How to complete this task -
Reproduce verbatim the final portion of the material below, from the line containing "Screen dimensions: 1802x1002" through its last line, and nothing else.

Available records -
----------
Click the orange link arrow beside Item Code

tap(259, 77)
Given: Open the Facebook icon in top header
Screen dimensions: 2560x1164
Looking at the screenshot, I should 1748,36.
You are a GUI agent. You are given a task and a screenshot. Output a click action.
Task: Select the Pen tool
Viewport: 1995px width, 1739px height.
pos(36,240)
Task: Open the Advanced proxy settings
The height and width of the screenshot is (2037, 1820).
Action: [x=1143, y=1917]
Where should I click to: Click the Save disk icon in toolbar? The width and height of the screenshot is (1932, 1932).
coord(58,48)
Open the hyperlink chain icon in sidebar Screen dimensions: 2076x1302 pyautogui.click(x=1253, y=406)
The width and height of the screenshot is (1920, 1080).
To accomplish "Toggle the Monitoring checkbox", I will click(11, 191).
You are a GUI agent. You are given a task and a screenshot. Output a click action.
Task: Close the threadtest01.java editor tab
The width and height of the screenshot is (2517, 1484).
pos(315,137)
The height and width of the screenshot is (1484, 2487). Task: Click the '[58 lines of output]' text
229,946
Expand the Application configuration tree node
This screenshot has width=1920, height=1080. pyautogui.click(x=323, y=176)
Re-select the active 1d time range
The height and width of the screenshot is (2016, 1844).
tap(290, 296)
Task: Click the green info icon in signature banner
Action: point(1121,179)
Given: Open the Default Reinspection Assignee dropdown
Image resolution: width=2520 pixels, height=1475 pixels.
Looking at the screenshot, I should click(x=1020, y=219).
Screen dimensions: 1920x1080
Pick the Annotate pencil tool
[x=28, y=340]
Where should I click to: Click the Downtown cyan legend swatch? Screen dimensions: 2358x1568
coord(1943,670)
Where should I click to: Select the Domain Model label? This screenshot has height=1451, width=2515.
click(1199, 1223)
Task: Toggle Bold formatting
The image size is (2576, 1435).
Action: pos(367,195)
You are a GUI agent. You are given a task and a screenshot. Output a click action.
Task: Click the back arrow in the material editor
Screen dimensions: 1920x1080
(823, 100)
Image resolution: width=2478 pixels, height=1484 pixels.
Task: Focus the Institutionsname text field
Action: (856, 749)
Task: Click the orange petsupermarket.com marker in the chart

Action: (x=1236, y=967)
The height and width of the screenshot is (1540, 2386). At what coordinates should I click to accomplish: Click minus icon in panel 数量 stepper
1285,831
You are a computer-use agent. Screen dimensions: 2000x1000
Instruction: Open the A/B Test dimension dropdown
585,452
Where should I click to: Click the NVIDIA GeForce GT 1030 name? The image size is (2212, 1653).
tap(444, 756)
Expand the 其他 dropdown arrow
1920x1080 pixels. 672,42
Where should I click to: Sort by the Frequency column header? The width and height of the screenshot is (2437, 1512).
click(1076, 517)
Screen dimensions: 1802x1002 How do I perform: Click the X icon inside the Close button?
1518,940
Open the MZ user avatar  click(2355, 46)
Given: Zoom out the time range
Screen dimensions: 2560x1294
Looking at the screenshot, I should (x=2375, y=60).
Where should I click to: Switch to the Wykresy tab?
----------
Written reply -
Screen dimensions: 1802x1002 How do I perform: Click the X icon inside the Close button?
1518,940
Open the MZ user avatar  click(2355, 46)
Given: Zoom out the time range
Screen dimensions: 2560x1294
Looking at the screenshot, I should (x=2375, y=60).
Where should I click to: Switch to the Wykresy tab?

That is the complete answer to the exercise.